(Collected data)
——————————

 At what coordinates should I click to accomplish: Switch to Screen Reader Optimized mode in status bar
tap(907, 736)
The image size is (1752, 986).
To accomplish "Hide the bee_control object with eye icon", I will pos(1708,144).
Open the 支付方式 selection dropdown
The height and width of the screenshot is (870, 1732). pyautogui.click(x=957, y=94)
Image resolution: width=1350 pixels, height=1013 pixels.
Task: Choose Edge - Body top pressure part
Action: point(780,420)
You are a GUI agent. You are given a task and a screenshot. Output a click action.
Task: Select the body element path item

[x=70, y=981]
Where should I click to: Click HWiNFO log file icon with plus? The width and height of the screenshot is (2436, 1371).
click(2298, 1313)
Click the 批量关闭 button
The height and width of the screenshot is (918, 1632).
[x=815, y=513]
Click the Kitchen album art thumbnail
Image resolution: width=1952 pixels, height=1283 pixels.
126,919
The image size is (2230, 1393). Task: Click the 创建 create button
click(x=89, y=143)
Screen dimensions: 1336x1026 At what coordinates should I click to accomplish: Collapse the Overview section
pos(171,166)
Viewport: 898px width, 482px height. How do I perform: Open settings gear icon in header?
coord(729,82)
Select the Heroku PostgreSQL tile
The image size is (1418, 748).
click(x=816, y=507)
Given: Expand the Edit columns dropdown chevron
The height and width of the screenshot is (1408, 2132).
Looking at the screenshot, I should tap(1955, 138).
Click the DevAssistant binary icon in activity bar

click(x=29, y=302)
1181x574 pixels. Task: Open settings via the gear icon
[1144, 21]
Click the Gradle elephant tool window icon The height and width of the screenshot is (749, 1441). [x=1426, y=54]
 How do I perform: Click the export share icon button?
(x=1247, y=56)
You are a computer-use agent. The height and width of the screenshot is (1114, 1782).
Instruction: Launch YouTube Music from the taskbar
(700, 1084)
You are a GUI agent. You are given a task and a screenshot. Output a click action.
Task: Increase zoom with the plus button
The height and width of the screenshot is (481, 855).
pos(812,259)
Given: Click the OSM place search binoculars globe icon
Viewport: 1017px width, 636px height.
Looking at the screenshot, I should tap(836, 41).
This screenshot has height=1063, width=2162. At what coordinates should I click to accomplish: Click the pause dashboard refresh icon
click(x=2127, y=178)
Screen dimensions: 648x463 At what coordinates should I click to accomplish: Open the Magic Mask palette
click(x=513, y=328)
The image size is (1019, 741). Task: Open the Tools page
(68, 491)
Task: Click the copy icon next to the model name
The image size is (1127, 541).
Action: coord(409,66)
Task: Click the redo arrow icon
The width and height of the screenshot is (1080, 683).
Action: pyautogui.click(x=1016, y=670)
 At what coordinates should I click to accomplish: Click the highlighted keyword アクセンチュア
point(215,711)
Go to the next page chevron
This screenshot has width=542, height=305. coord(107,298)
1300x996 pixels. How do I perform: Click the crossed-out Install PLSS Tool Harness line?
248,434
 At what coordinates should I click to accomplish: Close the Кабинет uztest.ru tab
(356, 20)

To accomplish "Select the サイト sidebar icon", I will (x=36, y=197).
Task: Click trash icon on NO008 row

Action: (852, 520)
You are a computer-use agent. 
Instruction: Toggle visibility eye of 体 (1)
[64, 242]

——————————

* _Work instructions_:
Every entry must be printed again, exactly as it reads.

* _Your solution_:
 At what coordinates should I click to accomplish: Switch to Screen Reader Optimized mode in status bar
tap(907, 736)
The image size is (1752, 986).
To accomplish "Hide the bee_control object with eye icon", I will pos(1708,144).
Open the 支付方式 selection dropdown
The height and width of the screenshot is (870, 1732). pyautogui.click(x=957, y=94)
Image resolution: width=1350 pixels, height=1013 pixels.
Task: Choose Edge - Body top pressure part
Action: point(780,420)
You are a GUI agent. You are given a task and a screenshot. Output a click action.
Task: Select the body element path item

[x=70, y=981]
Where should I click to: Click HWiNFO log file icon with plus? The width and height of the screenshot is (2436, 1371).
click(2298, 1313)
Click the 批量关闭 button
The height and width of the screenshot is (918, 1632).
[x=815, y=513]
Click the Kitchen album art thumbnail
Image resolution: width=1952 pixels, height=1283 pixels.
126,919
The image size is (2230, 1393). Task: Click the 创建 create button
click(x=89, y=143)
Screen dimensions: 1336x1026 At what coordinates should I click to accomplish: Collapse the Overview section
pos(171,166)
Viewport: 898px width, 482px height. How do I perform: Open settings gear icon in header?
coord(729,82)
Select the Heroku PostgreSQL tile
The image size is (1418, 748).
click(x=816, y=507)
Given: Expand the Edit columns dropdown chevron
The height and width of the screenshot is (1408, 2132).
Looking at the screenshot, I should tap(1955, 138).
Click the DevAssistant binary icon in activity bar

click(x=29, y=302)
1181x574 pixels. Task: Open settings via the gear icon
[1144, 21]
Click the Gradle elephant tool window icon The height and width of the screenshot is (749, 1441). [x=1426, y=54]
 How do I perform: Click the export share icon button?
(x=1247, y=56)
You are a computer-use agent. The height and width of the screenshot is (1114, 1782).
Instruction: Launch YouTube Music from the taskbar
(700, 1084)
You are a GUI agent. You are given a task and a screenshot. Output a click action.
Task: Increase zoom with the plus button
The height and width of the screenshot is (481, 855).
pos(812,259)
Given: Click the OSM place search binoculars globe icon
Viewport: 1017px width, 636px height.
Looking at the screenshot, I should tap(836, 41).
This screenshot has height=1063, width=2162. At what coordinates should I click to accomplish: Click the pause dashboard refresh icon
click(x=2127, y=178)
Screen dimensions: 648x463 At what coordinates should I click to accomplish: Open the Magic Mask palette
click(x=513, y=328)
The image size is (1019, 741). Task: Open the Tools page
(68, 491)
Task: Click the copy icon next to the model name
The image size is (1127, 541).
Action: coord(409,66)
Task: Click the redo arrow icon
The width and height of the screenshot is (1080, 683).
Action: pyautogui.click(x=1016, y=670)
 At what coordinates should I click to accomplish: Click the highlighted keyword アクセンチュア
point(215,711)
Go to the next page chevron
This screenshot has width=542, height=305. coord(107,298)
1300x996 pixels. How do I perform: Click the crossed-out Install PLSS Tool Harness line?
248,434
 At what coordinates should I click to accomplish: Close the Кабинет uztest.ru tab
(356, 20)

To accomplish "Select the サイト sidebar icon", I will (x=36, y=197).
Task: Click trash icon on NO008 row

Action: (852, 520)
You are a computer-use agent. 
Instruction: Toggle visibility eye of 体 (1)
[64, 242]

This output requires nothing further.